== SUPPLIED DATA ==
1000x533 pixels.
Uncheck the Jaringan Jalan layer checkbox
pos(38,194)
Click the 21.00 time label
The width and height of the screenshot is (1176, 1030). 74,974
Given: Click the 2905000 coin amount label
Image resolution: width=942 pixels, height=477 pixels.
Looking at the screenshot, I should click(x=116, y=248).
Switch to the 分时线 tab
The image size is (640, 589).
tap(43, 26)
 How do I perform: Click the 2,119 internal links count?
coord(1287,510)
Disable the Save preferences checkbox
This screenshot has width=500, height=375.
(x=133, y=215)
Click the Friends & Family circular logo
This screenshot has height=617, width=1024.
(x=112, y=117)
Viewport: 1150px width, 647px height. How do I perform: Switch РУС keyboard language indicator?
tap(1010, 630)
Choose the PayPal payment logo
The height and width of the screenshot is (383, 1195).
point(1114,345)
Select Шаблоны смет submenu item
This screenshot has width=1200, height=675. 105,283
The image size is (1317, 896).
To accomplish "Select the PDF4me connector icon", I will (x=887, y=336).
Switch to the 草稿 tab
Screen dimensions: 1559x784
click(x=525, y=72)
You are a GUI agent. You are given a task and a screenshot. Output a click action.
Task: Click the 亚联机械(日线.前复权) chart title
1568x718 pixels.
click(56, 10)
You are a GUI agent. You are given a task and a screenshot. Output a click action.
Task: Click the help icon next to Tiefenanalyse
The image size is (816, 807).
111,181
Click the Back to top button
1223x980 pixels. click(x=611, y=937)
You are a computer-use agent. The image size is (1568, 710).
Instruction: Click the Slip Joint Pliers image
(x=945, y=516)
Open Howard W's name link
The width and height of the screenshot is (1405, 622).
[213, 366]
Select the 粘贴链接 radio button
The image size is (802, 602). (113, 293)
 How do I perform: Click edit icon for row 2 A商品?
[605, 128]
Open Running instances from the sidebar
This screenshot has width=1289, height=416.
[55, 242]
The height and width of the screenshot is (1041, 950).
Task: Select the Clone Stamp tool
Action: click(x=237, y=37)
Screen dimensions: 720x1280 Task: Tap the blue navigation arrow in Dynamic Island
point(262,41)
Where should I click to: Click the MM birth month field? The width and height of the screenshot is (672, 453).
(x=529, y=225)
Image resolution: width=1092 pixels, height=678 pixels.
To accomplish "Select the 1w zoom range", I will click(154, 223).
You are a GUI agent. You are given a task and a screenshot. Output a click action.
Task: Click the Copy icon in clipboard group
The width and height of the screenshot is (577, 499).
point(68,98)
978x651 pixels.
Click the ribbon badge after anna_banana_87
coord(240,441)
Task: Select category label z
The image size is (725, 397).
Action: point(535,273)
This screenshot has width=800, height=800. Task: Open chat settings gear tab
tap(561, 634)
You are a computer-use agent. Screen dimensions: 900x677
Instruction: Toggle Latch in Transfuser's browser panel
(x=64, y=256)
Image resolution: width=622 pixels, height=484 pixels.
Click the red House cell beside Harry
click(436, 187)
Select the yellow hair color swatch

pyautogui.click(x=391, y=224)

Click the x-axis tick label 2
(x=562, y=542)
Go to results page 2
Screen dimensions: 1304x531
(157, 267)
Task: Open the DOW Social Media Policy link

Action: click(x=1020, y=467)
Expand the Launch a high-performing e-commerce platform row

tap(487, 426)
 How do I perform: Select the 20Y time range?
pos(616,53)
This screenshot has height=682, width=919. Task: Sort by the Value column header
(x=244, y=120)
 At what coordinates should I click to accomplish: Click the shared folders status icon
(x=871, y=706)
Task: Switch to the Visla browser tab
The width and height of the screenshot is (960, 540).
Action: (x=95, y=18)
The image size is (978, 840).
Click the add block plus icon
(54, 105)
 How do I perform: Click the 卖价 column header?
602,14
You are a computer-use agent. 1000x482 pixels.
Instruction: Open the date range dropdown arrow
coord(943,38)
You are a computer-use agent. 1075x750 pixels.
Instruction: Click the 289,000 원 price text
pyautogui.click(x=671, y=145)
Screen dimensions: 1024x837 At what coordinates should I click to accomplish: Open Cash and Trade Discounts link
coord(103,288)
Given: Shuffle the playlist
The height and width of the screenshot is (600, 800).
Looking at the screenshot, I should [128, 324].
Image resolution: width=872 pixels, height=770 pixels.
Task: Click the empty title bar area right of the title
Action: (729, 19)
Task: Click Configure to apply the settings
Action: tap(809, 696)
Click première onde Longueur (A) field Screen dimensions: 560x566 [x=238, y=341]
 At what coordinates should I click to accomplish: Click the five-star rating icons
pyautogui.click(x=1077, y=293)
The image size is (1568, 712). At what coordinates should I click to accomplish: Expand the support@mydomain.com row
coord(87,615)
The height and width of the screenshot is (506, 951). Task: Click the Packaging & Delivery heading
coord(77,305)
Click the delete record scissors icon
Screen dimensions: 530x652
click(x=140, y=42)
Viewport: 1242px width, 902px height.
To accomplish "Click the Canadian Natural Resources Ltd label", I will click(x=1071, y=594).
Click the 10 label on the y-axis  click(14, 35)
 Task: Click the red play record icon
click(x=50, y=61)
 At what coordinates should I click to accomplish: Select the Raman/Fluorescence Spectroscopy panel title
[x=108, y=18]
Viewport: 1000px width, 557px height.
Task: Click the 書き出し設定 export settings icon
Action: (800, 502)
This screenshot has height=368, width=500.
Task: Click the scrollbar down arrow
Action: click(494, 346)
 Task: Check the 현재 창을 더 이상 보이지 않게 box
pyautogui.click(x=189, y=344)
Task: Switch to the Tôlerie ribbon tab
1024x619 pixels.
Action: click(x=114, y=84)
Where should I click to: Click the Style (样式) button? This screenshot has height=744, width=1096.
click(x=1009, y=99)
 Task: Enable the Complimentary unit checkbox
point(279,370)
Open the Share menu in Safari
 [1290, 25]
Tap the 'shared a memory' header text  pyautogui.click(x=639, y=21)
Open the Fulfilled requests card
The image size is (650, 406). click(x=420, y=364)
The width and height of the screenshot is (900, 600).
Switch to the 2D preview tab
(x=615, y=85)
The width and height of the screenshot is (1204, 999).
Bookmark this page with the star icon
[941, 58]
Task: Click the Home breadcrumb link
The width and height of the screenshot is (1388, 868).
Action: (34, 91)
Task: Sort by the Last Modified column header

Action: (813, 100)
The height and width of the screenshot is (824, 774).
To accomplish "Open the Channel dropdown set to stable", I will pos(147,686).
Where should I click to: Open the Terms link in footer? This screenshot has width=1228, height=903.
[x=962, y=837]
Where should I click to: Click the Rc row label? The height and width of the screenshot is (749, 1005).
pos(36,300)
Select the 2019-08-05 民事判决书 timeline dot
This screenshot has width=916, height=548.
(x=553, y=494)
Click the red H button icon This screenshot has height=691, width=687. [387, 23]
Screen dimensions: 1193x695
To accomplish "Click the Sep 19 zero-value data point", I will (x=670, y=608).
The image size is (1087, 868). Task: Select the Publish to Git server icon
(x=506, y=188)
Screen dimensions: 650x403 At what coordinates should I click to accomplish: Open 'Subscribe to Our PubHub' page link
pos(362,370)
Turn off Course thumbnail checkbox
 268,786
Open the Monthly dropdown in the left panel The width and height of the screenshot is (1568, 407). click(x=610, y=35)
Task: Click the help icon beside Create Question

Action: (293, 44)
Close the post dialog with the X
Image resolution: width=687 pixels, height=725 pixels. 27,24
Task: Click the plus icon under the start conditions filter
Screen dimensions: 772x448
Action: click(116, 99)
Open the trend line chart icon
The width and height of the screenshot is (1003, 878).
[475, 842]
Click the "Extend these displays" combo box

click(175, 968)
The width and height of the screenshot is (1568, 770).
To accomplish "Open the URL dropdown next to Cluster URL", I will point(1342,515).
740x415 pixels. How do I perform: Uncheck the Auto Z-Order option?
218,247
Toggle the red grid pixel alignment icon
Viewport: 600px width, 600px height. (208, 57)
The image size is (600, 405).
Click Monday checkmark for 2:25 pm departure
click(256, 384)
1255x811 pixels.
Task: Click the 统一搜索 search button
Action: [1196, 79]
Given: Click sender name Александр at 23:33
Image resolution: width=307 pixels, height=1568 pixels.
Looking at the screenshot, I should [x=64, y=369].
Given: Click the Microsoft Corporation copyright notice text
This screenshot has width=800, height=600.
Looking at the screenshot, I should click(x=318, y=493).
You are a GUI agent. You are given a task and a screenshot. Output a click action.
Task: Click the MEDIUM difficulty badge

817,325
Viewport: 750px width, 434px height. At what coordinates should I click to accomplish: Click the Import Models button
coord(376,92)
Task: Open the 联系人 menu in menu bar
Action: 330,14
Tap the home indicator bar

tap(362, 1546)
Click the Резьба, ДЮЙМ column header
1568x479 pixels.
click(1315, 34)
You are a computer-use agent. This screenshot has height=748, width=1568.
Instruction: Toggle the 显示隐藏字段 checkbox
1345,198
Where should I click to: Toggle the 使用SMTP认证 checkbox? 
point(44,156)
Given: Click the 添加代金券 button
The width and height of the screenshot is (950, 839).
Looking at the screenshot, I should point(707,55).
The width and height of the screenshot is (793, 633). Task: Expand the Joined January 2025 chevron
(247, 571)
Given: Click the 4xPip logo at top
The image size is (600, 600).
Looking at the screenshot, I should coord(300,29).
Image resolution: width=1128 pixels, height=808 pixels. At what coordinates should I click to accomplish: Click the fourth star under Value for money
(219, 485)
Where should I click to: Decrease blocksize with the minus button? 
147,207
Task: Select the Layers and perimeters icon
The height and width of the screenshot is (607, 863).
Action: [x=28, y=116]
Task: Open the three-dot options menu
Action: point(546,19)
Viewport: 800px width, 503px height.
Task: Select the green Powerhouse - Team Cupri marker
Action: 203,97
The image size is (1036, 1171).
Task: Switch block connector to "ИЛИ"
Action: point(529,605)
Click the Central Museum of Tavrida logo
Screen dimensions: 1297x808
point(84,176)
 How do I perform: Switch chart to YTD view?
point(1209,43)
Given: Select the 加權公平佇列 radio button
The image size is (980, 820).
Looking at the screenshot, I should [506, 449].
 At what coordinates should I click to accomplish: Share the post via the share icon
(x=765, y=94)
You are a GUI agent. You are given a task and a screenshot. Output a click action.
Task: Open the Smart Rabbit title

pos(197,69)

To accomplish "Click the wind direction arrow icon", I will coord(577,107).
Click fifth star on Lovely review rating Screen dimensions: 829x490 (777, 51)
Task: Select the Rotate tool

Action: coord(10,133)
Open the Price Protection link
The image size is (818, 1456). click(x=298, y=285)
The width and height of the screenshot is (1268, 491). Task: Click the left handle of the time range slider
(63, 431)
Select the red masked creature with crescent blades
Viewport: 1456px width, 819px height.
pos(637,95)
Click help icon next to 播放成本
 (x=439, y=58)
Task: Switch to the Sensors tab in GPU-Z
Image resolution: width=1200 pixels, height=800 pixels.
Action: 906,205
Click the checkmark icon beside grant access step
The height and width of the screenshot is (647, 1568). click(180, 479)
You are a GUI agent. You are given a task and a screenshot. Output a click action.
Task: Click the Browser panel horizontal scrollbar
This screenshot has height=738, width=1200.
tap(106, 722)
===
*WHAT THIS TASK INVOLVES*: From the entries above, copy every line where the word "computer" shows up.

*ANSWER FOR THIS EXERCISE*:
You are a computer-use agent. The image size is (1568, 710).
You are a computer-use agent. Screen dimensions: 900x677
You are a computer-use agent. 1000x482 pixels.
You are a computer-use agent. 1075x750 pixels.
You are a computer-use agent. This screenshot has height=748, width=1568.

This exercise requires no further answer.